Fats are liquid when they heat up but solid at room temperature. As they heat up they liquify and begin to coalesce. This can create a greasy mouthfeel, particularly in unhomogenised milk. When the globules are in a liquid phase, they tend to spread out across the films of each bubble. Dairy technologist Pieter Walstra explains,
‘The spreading of liquid fat can also destabilize foam bubbles by causing liquid in the film to flow away from the spreading liquid fat, leading to thinning, and ultimately rupture of the film’ (Walstra 1996).
At higher temperatures this phenomenon is less of a problem.

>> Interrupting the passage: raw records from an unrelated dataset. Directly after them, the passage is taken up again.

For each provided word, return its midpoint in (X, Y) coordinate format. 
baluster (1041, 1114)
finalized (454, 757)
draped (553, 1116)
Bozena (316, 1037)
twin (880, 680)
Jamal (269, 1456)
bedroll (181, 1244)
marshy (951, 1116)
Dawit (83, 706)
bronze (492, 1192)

‘Above 40°C, the milk fat globules contain fully liquid fat and are far less susceptible to disruption or deformation by the foam lamella’ (Mulder and Walstra 1974).
If, as you steam milk, you add a lot of air to the cold milk at the outset, then once the milk temperature climbs to room temperature and you arrest the flow of steam, you will notice that the foam collapses almost entirely. At room temperature, milk is at its least foamable. Borcherding et al (2008) suggest this is due to the existence of solid fats in the milk, which, after they exceed 37°C in temperature, become entirely liquid. The solid particles cause the bubbles to burst.
‘At 20°C, fat globules consisted of about 20% of crystallised and about 80% liquid fat which was obviously detrimental to the foam formation. Above 37°C, milk fat existed solely in a liquid state and the fat globules were more resistant against mechanical treatment’ (Borcherding et al 2008).
As whole milk foams cool down, the milk fat globules reform and the problem comes back. Foams begin to break up again as temperatures drop below room temperature. This suggests over 37°C is the high temperature required for stability to fulfill Foam Factor 3 (stability of your foam at a high temperature).